Больше добавить было нечего.
Маша обернулась и увидела молоденькую ассистентку, которая прибежала сказать, что Артем пришел и просил, чтобы Маша зашла к нему в кабинет. По-видимому, она застала часть их разговора, и на ее лице был написан священный ужас. Во-первых, она поняла, что такое журналистская семья, а во-вторых, что репортерская профессия, возможно, не совсем то, к чему стоит так рьяно стремиться.
— Сейчас иду, — кивнула Маша и вместе с неразлучной троицей направилась в отдел новостей.
— Надолго ты к нам? — спросила Ирунчик.
— Наверное, скоро опять туда? — добавил Петюня.
— Она иначе не может, — сказал Гоша. — К острым ощущениям привыкают, как к наркотикам.
— Разве я не обыкновенная женщина, ребята? — проворчала Маша. — Разве и мне не хочется мира и спокойствия?
— Нет, вы не обыкновенная женщина! — истово пропищала ассистентка, поспешающая за ними сзади. — Вы потрясающая женщина!
— Ты думаешь, одно другое исключает? — с любопытством оглянулась на нее Маша.
— Конечно!
— А как там сейчас обстановочка? — поинтересовался Петюня, подсмыкивая на ходу свои широченные штаны. — Напряженность растет?
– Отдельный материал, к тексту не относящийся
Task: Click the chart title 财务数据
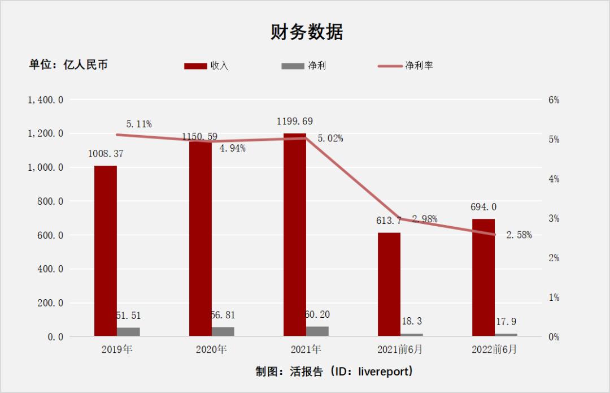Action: point(307,33)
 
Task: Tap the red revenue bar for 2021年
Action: point(295,235)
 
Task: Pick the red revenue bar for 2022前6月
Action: point(483,278)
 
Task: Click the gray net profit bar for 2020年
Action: point(223,331)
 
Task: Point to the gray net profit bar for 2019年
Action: point(128,332)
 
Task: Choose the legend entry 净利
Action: point(316,66)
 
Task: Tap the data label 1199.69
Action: point(295,122)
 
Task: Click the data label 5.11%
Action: point(139,124)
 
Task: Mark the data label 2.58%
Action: point(518,235)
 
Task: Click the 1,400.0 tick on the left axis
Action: point(45,100)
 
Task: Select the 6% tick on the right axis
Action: point(554,100)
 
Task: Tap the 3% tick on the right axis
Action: point(554,218)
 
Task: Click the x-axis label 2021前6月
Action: point(400,349)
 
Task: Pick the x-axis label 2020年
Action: point(211,349)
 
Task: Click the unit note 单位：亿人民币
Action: point(68,65)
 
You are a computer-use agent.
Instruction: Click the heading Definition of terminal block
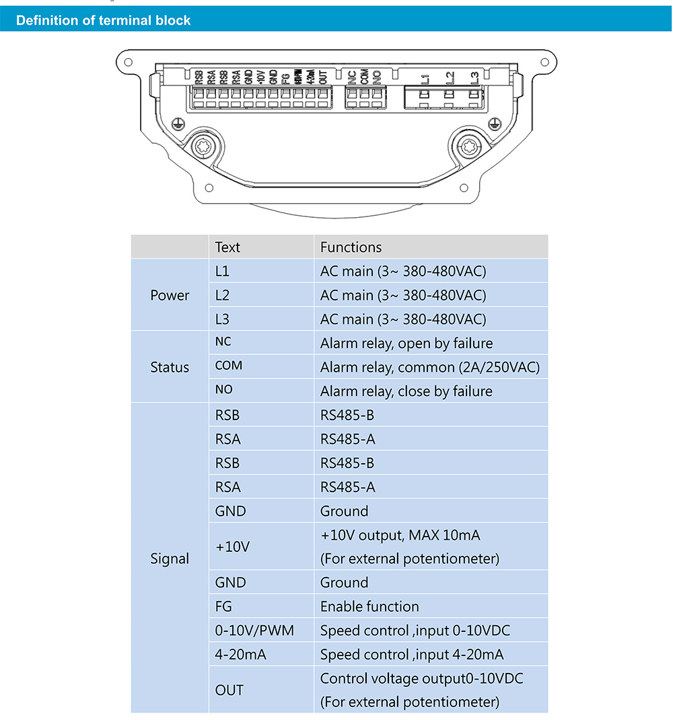[x=103, y=21]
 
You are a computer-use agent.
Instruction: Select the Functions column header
[x=351, y=247]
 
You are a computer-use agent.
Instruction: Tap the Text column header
[x=227, y=247]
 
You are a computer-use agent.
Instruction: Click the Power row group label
[x=170, y=295]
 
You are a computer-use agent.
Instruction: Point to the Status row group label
[x=170, y=367]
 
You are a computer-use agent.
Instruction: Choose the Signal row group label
[x=170, y=559]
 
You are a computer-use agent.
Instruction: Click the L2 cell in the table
[x=223, y=295]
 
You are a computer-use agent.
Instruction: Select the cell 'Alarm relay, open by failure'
[x=406, y=344]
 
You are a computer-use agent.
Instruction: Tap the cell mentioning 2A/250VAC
[x=429, y=368]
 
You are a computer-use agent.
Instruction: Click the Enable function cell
[x=369, y=606]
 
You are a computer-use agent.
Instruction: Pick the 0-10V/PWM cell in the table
[x=254, y=631]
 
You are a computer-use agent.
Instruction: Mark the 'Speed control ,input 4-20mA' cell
[x=412, y=654]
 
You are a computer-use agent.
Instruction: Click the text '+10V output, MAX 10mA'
[x=400, y=535]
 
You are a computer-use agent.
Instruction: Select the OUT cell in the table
[x=229, y=690]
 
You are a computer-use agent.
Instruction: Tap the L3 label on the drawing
[x=474, y=78]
Я записал твой последний репортаж на видак и прокручиваю дома.
— А у меня он прокручивается в голове, — сказала Маша. — И я не могу нажать на «стоп».
— На днях в Москве начинаются трехсторонние консультации по вопросу перемирия и дальнейших мирных переговоров, — торопливо сообщил Гоша. — Только что-то не очень во все это верится. Чечня — это для нас второй Афганистан! — авторитетно заявил он.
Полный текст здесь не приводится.